Strengths: Presents possibility of vent-dependent individual regaining functional ability and social roles
Limitations: case study; no criteria for beginning ambulation; no specifics of rehab program or walker modifications
3. Smith T, Forrest G, Evans G, Johnson RK, Chandler N. The Albany Medical College ventilator walker. Arch Phys Med Rehabil. 1996; 77:1320-1321.
The purpose of this report was to describe the design and use of a walker that could accomodate a ventilator and O2 tank. After describing considerations and the construction of the walker, they presented a 69 y.o. female admitted for an elective CABG, complicated by a difficult vent weaning due to obesity, hemi-diaphram paralysis, CHF, left lower lung atelectasis, and obstructive air flow secondary to secretions. She received a trach one month after the surgery, and two days later started using the walker two times a day. Over the next week the PT reported significant improvement in strength and functional mobility. Five months after the initial surgery she could walk without an assistive device or supplemental O2.

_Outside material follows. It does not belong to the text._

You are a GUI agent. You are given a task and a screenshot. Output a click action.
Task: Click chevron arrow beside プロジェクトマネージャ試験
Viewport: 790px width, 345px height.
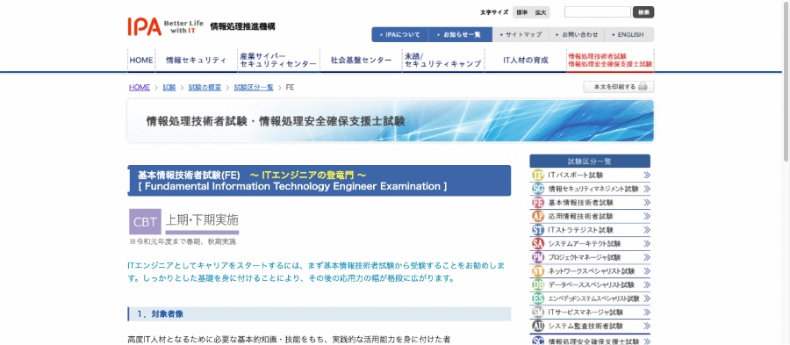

Strengths: specifics for walker dimensions
Limitations: case study; no specific criteria for beginning ambulation.
4. Perme CS, Southard RE, Joyce DL, Noon GP, Loebe M. Early mobilization of LVAD recipients who require prolonged mechanical ventilation. Tex Heart Inst J. 2006; 33:130-133.
The purpose of this case report was to “report our regimen of mobilization with the aid of a prortable ventilator, in patients with cardiac cachexia and LVAD implantation. Further, we describe the specific physical therapy interventions used in an LVAD patient who required prolonged mechanical ventilation after device implantation.”
The authors generally present their physical therapy evaluation which includes ventilator settings or O2 requirements, their PT interventions (positioning, strengthening and breathing exercises, bed mobility, transfers, gait, and education; with frequency 1x/day 6-7days/wk, 15 minutes – 1 hr), and criteria for termination of PT session (significant drop in LVAD flow, hypotension signs/symptoms, severe/ intolerable dyspnea, O2 level <90%, significant chest pain, extreme fatigue, and request of pt to stop).
Case report: 51 y.o. male with heart failure secondary to dilated cardiomyopathy, and a R lower lobe nodule. Over next 5 weeks pt became progressively worse in his cardiac function, developed renal insufficiency and repiratory failure which resulted in him being intubated. He was placed on an LVAD and they resected his right lower lobe, which was further complicated by medical problems requiring continued ventilation. PT was ordered on Day 7 after he failed the first weaning trial. He was given LE strengthening exercises and mobilization (sit EOB, stand, and bed<>chair), and he was progressed to gait training activities around the ICU while on a vent. In his 49 day ICU stay he was vented 48 days and received 25 daily PT sessions (17 LE exercise sessions, 22 EOB sessions, 21 standing sessions, and 18 gait training sessions, 4 of which they used a portable ventilator). The patient improved to a T-collar, ambuation without vent support, and was weaned from the vent. After 6 weeks he had a heart transplant and d/c’ed home.
Strengths: Gave more specifics of PT involvement
Limitations: case study; no specific criteria for beginning ambulation other than that they can take a few steps; unclear as to session length/ consistency or ventilation while ambulating.